Cep telefonuma gelen mesajların tepemden o meslektaşım tarafından da aynı anda okunmakta olduğunu nereden bilebilirdim ki! O da samimiyetime güvenerek böyle bir okuma yapmaktaydı elbette... Ben mesajları okumaya öyle bir dalmışım ki meğer...
Aslında ''sosyal medya'' denilen o fitne yoluna ben ''şeytan yolu'' derim de birilerinin yüz ifadesinden bu adlandırmamın pek de hoş karşılanmadığını anlarım. Yani vücut dilinden de az çok bir sonuç çıkarma feraseti de mi olmasın bende! Hani derler ya ben adamı gözünden tanırım...Fakat ben o kadar iddialı değilim... Haşa! Sadece vücut dilinden az çok bir sonuca ulaşabileceğimi ifade ediyorum, o kadar...
O yoğun çalışma temposu içerisinde zaten her mesajı, her videoyu, her paylaşımı okumam elbette mümkün değildir. Okusam ne olacak? Hele de bazı ''malum kişiler''den gelen mesajları okumaya bile gerek görmeden anında silip layık oldukları ''çöp tenekesi''ne atmayı adet edindim desem abartmamış olurum. Neden okumadığımı, okunmaya değer görmediğimi sorduğunuzu duyuyor gibi oluyorum. Söyleyeyim... Kibirimden değil, hele megalomani benim semtime uğramayan yabancı bir kavramdır. Şunun için okumadan imtina ediyorum. Biliyorum ki ''sahibinin sesi'' olan bu mesajlar aslında tek bir ''fitne odak'' tarafından üretilip toplumu yönlendirmek, bir kirli ve köhne yabancı ideolojiye esir etmek amacıyla servis edilmekte... Eee o kadar da saf değiliz...Her seferinde şöyle derim o ''nefret kokan'' mesajları okuduğumda: ''Köhne ideolojinin kapıkulu olan bu zavallı kişi kendi beynini kiraya vermiş de yetmemiş gibi başka kiralık beyinler de arıyor.
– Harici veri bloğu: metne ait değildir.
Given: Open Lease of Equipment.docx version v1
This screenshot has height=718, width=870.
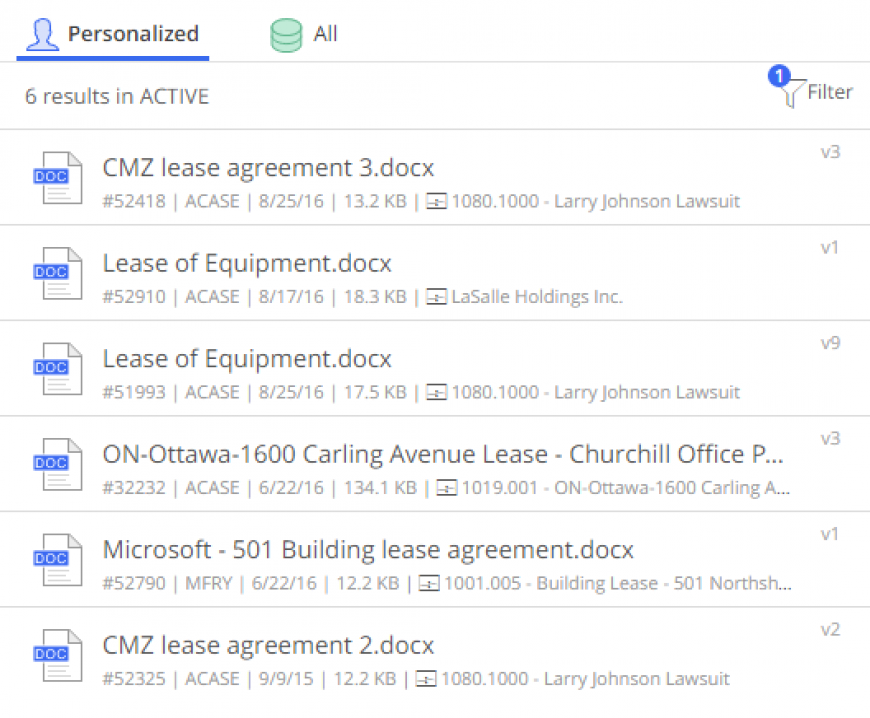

Hadi ordan, yürü! Kör ideolojinin otlaklarına !'' Ben bu sinsi oyunları sezmeyecek, madalyonun diğer yüzünü anlayamayacak kadar saf ve cahil birisi miyim! Hani derler ya ''o mahiler ki derya içredir, lakin deryayı bilmezler!''
Anladım, anladım... Şunu da soruyor gibisiniz veya bana öyle geliyor: ''O sinsi ve de toplumu yönlendirmeyi ve bilinç altını zehirlemeyi hedef alan mesajların içeriyi ne?'' ''Tamam, tamam... O ideolojiyi ağzıma alırsam hem ağzım kirlenir, hem de reklamını yapmış olurum. Zaten dişlerimi biraz önce fırçalamıştım.Sadece şu kadar ipucu vereyim: Yabancı çeşmelerden beslenen ve toplumun moral değerlerini alaya alan, küçümseyen ve değersizleştirmeye çalışan zavallıların beyhude çabaları.''.. Bir yerde okumuştum... Bilge bir kişiye soruyorlardı: ''Zaman gelir de topluma ışık tutan yıldızlar yok olursa yolumuzu nasıl bulacağız?'' Bilge kişi cevap veriyordu: ''Okirli yıldızları takip etmeniz de sizi doğru yola ulaştırır. O yldızların zıt istikametinde yürüyün, yeter!'' Yani ''dediklerinin tersini yapmanız yeterli!'' Hele de benim gibi bu işlere ''şerbetli ve de bağışıklı'' birisi için doğru yolu bulmak gayet kolay. Zira ben bu tiplerin ciğerini bilirim desem abartılı düşünüyorsun demezsiniz değil mi? Hani yaşadıklarımdan öğrendiğim bir şey var: ''Hıyar satıyorum diyen her insanın arkasından bir avuç tuz alıp seğirtme!''
Adam habire atıp tutuyordu karşımda. Bakıyorum da yabancı çeşmelerden su içen birisi...Yani böyleleriyle konuşup nefes tüketmeye de gerek yok. Dostça omuzuna dokunup şöyle diyordum: ''Bakın sizebir örnek vereyim. Osmanlı Hariciye Nazırı'na bir yabancı gazeteci soruyor: 'Koskoca Osmanlı'nın dış politikadaki kriteri nedir?' Nazır düşünüyor ve şu cevabı veriyor: 'Gayet kolay, biz bir karar alırız ve ertesi gün gözümüz kulağımız Rus Sefareti'ndedir. Eğer oradan homurtu çıkarsa deriz ki bu karar doğrudur. Şayet bir ses çıkmazsa bu kararımızı yeniden gözden geçiririz!''
Meslektaşıma bir video gösteriyorum... ''Bak dün izledim, kusacağım geldi!'' Tebessüm ediyor... ''Çok mu berbattı yani!'' Ve beraber izliyoruz o sinsi videoyu. Bir sanatçı müsveddesi oynuyor. Bir vatandaş soruyor güya: ''Hocam kayyum ne demek?'' Beriki o sinsi cevabı veriyor: ''Bak sen evlisin değil mi? Bir gece eşinizle yatakta uyuyorsunuz. Sabah bir uyanıyorsun ki eşinin yerine hiç tanımadığın bir kadını koymuşlar yatağına! İşte kayyum budur!''
Meslektaşım ''ne kadar çarpıtıcı ve zehirleyici, kavramları bilerek ters yüz eden sinsice bir izah'' diyor.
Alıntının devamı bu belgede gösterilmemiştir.